EDSS 530 --> "Disrupting Class" Responses and Comments

Chapter 1: Why Schools Struggle to Teach Differently when each Student Learns Differently

1. Explain the difference between interdependence and modularity. How is education currently organized?

Interdependences is where all the parts of a product must be changed in order to change 1 part. With interdependence products are standardized, allowing little or no variation. Modularity is where different parts go together so seamlessly that one part being modified does not affect the other part. Unlike interdependent parts customization is possible with modularity, for example, a household lamp exhibits modularity in that the bulb and the base of the lamp will fit because the interface (thread) remains the same.

Schools are interdependent in that they have hierarchical power structures and in the way that subjects are taught one after another. In order to assess whether students are learning anything, much emphasis is put on one-size-fits-all tests which don’t acknowledge the many intelligences of our learners.


Chapter 2: Making the Shift: Schools meet Society’s need
2. Explain the disruptive innovation theory. What does this have to do with schools?

The disruptive innovation theory describes innovations that upset, or “disrupt” established products and markets. This theory acknowledges that the disruption usually does not occur immediately because the innovation tends to be limited early on and the more established product continues to be needed. However, with this disruptive innovation theory it is believed that the disruption improves, little by little and begins to eliminate the need for the sustained, more expensive product.
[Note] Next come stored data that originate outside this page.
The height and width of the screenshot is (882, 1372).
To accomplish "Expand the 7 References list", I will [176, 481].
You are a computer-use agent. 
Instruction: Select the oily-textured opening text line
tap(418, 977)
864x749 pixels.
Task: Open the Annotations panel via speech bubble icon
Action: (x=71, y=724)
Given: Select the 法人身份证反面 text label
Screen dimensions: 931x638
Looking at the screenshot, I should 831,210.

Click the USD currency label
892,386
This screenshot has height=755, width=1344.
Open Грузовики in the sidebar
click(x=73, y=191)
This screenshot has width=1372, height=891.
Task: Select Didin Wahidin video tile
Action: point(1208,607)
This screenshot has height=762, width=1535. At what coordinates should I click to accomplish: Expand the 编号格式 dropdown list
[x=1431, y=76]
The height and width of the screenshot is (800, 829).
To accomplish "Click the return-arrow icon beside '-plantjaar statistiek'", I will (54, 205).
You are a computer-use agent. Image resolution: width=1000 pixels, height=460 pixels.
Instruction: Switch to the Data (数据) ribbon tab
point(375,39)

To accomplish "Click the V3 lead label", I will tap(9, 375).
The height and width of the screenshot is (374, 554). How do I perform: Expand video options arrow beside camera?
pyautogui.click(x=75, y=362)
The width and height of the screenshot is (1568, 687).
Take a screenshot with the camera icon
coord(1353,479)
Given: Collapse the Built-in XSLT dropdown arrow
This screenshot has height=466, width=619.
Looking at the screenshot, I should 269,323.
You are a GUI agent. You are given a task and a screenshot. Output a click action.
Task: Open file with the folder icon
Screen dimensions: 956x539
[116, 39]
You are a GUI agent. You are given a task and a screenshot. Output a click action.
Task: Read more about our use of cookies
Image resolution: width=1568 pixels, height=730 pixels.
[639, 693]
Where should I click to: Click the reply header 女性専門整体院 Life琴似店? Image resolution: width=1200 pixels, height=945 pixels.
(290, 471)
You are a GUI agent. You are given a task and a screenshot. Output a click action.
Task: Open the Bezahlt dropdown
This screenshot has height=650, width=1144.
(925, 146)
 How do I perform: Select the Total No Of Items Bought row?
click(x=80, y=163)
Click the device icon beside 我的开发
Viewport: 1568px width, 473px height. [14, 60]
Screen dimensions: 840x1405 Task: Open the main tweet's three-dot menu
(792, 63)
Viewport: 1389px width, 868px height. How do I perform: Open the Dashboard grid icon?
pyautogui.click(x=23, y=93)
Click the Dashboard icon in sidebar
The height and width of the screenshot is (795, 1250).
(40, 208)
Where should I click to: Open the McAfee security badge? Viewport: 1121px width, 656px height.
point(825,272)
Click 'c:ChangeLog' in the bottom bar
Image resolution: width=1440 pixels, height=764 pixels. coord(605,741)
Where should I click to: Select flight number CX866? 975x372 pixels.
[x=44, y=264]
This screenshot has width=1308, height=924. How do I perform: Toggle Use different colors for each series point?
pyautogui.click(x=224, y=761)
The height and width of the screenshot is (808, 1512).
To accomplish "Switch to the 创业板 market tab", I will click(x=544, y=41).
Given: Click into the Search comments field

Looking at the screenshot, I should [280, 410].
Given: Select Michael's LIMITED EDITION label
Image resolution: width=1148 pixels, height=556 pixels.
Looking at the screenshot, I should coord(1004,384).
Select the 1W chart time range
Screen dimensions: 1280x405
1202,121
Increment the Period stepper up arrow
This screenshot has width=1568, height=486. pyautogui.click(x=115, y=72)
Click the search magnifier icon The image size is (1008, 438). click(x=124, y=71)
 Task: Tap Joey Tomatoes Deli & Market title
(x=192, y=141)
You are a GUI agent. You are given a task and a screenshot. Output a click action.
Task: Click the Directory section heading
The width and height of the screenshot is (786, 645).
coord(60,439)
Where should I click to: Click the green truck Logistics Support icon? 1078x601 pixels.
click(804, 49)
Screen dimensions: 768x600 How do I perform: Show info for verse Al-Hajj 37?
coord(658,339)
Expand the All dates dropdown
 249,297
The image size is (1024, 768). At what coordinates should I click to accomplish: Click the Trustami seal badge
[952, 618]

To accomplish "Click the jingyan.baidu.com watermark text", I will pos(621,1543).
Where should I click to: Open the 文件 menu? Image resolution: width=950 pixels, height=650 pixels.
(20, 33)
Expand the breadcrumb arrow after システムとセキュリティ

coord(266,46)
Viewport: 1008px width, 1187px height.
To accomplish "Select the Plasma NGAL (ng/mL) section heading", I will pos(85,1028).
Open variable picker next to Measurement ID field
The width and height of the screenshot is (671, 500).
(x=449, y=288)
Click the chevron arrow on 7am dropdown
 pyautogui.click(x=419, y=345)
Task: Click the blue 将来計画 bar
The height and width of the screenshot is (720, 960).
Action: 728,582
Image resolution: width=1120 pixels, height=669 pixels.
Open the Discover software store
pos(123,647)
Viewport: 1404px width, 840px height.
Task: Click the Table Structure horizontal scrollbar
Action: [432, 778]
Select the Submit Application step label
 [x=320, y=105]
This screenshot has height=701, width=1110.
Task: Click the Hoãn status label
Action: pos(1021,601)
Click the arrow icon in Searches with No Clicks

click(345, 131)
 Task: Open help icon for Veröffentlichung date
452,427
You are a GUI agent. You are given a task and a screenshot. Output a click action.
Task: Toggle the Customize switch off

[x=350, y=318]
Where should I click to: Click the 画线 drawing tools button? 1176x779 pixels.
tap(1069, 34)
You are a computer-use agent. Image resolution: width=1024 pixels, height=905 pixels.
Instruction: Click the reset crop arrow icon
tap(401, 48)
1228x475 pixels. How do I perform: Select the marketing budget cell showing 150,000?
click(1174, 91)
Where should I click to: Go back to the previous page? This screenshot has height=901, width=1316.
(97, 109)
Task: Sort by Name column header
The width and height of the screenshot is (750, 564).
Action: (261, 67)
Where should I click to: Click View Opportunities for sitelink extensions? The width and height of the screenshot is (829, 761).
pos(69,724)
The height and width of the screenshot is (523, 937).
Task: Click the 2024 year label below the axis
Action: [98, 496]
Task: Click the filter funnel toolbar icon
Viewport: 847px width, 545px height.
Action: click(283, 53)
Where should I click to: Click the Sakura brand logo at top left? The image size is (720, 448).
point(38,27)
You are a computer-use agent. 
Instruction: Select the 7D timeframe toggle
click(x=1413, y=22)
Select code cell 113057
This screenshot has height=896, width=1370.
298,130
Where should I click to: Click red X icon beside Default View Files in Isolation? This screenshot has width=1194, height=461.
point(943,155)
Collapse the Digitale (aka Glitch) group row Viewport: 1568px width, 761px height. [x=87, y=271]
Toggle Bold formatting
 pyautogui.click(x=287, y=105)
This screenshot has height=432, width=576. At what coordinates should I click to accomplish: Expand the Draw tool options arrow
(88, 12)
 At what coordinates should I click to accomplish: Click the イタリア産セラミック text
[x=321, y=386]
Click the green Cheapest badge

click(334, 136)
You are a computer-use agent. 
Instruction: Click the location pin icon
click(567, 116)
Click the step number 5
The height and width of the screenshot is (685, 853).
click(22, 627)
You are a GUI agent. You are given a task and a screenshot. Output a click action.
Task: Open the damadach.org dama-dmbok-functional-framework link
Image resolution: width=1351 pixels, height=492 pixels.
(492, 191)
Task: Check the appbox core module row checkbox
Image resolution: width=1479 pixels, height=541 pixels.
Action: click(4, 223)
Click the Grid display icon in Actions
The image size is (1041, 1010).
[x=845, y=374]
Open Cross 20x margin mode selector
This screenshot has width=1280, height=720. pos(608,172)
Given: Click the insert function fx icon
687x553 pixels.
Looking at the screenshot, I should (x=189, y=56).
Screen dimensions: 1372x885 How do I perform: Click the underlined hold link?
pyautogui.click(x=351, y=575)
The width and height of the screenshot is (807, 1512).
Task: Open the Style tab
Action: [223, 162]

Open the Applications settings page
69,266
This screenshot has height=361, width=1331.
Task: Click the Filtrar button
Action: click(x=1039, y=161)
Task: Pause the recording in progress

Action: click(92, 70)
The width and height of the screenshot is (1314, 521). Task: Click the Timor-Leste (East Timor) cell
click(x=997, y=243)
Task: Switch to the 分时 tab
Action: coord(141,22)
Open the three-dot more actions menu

The disruptive innovation theory is applied to schools in that our school system needs to be more aware of the importance and impact disruptive innovations could have, and the process that they need to go through in order to truly be disruptive. Schools have to believe in change and evolution, but they also need to give things time to grow and improve rather than rush into just anything that promises change.


Chapter 3: Crammed Classroom Computers
3. Why doesn’t cramming computers in schools work? Explain this in terms of the lessons from Rachmaninoff (what does it mean to compete against nonconsumption?)

Simply cramming computers in schools doesn’t work because it isn’t changing the way teachers teach and the students are learning. This chapter proposes the argument and if we were to allow computers to be a disruptive innovation to the established innovation of actual teachers teaching, material would be taught to students in a way that is more conducive to how young students thinks now, and would tap more into their interests, while giving teachers more time to focus individually on students.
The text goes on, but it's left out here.